Leno reintroduced the bill this year and got it out of the Assembly last month. But it fell one vote short of passing the Senate Agriculture Committee on June 19.
So Leno amended the bill to allow hemp farming in just five counties — Butte, Kings, Mendocino, Imperial and Yolo — for five years in hopes of picking up the additional vote when the committee takes up the bill again on Tuesday. He said the five-year sunset would give officials time to evaluate the program before considering an extension and could allay law enforcement concerns about the proposal.

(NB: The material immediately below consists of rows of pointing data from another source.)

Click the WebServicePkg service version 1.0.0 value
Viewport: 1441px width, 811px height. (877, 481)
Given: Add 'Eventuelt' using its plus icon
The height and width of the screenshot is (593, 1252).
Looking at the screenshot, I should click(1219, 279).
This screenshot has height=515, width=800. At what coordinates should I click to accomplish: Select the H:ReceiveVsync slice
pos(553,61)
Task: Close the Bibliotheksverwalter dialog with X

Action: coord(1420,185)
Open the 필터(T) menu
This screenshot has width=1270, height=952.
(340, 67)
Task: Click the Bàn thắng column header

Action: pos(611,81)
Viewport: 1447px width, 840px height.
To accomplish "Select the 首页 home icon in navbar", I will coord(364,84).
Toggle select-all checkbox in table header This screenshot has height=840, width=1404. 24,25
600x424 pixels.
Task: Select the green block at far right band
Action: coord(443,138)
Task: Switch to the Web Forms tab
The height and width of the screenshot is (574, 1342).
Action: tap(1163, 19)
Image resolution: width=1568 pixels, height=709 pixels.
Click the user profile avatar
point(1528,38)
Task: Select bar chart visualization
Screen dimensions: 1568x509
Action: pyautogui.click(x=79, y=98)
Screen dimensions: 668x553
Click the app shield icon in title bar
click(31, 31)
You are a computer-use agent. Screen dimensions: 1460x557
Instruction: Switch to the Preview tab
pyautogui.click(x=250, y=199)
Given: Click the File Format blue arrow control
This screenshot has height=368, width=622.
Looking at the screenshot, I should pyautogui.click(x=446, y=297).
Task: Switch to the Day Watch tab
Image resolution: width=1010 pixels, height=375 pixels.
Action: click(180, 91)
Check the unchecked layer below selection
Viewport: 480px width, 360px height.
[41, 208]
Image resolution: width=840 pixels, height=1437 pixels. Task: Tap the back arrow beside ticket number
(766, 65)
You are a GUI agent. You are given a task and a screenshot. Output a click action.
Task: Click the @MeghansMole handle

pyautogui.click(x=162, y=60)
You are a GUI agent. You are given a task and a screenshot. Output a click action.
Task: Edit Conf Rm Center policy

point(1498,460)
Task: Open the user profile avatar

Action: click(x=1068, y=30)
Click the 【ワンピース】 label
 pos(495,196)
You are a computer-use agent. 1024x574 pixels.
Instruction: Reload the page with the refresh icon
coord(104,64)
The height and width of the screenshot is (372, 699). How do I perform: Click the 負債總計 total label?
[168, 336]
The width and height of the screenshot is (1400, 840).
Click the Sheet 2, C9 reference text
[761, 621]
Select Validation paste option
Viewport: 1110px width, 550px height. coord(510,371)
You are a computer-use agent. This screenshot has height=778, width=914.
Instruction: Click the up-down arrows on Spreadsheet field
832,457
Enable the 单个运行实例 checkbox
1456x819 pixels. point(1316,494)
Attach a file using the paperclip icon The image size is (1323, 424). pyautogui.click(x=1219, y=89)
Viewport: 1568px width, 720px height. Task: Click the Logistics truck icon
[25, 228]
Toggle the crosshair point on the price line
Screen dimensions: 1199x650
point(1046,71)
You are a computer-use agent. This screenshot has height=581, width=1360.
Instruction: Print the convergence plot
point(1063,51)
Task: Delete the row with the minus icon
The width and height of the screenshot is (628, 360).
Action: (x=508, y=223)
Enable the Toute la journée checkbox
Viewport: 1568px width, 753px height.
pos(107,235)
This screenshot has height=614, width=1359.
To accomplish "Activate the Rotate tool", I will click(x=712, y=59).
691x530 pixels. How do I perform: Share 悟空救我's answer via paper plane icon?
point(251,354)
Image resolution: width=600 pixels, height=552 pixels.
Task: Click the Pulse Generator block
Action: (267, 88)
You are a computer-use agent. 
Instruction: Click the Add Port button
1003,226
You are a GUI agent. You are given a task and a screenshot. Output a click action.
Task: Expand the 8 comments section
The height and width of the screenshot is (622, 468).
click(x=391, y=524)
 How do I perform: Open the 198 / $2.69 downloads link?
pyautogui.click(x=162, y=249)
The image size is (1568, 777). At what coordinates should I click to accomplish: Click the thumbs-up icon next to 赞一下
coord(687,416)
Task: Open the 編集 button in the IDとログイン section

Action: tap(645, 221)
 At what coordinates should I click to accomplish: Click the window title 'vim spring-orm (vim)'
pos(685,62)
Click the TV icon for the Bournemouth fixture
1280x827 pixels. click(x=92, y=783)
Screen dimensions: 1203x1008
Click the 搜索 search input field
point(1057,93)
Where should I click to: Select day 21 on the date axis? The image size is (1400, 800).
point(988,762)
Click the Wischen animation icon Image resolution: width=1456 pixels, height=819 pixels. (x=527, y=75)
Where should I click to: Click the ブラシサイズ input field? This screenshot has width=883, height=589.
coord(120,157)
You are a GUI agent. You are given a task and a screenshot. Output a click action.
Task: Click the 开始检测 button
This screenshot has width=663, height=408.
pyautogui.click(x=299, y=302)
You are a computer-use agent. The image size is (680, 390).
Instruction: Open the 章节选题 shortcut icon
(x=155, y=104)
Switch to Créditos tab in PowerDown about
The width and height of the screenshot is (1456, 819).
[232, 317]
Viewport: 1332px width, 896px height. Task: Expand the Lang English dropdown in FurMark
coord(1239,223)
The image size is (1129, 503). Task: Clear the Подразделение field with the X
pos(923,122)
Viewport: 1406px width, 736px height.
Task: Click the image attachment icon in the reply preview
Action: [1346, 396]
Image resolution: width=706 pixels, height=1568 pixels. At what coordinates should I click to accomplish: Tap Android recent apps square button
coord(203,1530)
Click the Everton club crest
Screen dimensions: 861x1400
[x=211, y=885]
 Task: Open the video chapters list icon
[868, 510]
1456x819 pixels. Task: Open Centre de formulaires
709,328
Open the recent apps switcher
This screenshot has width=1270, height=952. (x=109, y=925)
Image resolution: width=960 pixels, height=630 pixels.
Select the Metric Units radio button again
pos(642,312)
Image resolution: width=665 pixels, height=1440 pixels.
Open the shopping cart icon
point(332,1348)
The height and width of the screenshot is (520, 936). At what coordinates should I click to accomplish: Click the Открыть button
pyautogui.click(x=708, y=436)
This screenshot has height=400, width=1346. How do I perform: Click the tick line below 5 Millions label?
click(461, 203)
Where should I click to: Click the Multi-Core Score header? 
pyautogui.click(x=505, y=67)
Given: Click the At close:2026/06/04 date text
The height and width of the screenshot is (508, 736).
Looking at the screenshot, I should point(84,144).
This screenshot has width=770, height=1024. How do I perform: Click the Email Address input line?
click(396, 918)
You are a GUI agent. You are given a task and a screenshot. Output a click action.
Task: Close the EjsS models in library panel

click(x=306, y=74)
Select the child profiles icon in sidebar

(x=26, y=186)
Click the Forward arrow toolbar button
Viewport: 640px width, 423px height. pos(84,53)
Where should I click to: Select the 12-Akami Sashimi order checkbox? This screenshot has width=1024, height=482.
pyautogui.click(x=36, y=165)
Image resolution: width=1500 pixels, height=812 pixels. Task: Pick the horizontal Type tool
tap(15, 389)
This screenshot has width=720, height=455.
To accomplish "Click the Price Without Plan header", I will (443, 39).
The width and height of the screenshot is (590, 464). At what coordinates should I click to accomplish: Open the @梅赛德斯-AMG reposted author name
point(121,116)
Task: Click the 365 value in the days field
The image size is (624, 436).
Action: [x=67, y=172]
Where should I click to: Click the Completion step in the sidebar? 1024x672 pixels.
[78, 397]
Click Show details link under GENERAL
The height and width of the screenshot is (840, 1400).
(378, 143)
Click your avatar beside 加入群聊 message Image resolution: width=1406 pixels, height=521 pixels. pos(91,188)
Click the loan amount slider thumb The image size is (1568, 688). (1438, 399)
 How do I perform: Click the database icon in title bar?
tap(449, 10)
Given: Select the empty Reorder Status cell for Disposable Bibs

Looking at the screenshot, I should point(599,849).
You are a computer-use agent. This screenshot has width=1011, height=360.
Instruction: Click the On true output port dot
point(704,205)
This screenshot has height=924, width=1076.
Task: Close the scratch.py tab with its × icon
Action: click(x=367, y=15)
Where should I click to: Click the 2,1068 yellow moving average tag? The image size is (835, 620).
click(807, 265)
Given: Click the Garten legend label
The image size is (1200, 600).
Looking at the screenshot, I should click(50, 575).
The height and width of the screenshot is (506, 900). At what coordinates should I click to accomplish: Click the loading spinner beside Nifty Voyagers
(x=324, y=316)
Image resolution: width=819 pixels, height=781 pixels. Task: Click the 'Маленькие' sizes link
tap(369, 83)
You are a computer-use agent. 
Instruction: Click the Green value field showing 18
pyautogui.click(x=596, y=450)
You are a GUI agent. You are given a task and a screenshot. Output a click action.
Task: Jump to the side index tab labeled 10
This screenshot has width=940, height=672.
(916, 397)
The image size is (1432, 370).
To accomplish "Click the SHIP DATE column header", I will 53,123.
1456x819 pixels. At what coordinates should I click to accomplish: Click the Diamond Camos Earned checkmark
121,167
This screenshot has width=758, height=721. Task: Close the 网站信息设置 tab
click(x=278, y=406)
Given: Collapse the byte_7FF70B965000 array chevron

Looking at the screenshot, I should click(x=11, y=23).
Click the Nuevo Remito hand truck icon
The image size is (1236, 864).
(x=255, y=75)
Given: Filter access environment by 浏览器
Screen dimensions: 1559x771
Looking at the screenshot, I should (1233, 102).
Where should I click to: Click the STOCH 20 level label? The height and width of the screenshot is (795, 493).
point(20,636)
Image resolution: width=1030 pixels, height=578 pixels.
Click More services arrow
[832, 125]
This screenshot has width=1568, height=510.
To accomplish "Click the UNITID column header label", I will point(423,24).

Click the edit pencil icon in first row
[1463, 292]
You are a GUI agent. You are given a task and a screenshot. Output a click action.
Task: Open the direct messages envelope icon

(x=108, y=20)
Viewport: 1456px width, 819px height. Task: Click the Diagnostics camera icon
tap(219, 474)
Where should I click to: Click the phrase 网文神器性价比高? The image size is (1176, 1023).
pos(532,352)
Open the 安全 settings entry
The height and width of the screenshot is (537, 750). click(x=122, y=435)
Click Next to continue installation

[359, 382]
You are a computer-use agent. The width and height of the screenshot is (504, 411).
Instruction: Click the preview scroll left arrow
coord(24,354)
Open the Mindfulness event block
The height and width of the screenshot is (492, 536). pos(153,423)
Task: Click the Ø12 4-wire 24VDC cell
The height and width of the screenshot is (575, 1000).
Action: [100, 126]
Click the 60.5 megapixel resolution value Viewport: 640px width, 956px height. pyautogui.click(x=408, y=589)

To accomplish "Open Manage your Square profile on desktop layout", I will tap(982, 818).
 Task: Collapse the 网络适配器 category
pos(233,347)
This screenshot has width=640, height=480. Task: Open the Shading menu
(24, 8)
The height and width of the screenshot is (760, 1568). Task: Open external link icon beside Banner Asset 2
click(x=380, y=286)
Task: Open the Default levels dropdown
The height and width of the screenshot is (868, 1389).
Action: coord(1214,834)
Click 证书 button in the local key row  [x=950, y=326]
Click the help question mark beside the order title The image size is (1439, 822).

MARIJUANA TAX — A bill by Sen. Carole Migden, D-San Francisco, would require an amnesty program to relieve medical marijuana dispensaries of having to pay back sales taxes.
The measure follows the state Board of Equalization’s announcement earlier this year that medical marijuana sales were subject to sales taxes.
Proposition 215, the 1996 initiative that decriminalized use of marijuana for medical purposes, did not specify if medical marijuana was taxable. The sales weren’t taxed before Proposition 215 because they were illegal.
Migden’s bill is designed to protect dispensaries from being hit with huge back-tax bills that could put them out of business.
It’s on the Assembly Revenue and Taxation Committee’s agenda on Monday.
SMOKING-KIDS — Sen. Jenny Oropeza is picking up where a couple of her former colleagues left off in trying to protect children from secondhand tobacco smoke.
The Long Beach Democrat has a bill on the Assembly Transportation Committee’s agenda Monday that would ban smoking in cars carrying children.
Supporters have been trying to get the measure or ones like it to the governor’s desk since 2004, when the late Assemblyman Marco Firebaugh, D-South Gate, first proposed a ban. Former Assemblyman Paul Koretz, D-West Hollywood, introduced a similar bill in 2006 that also failed.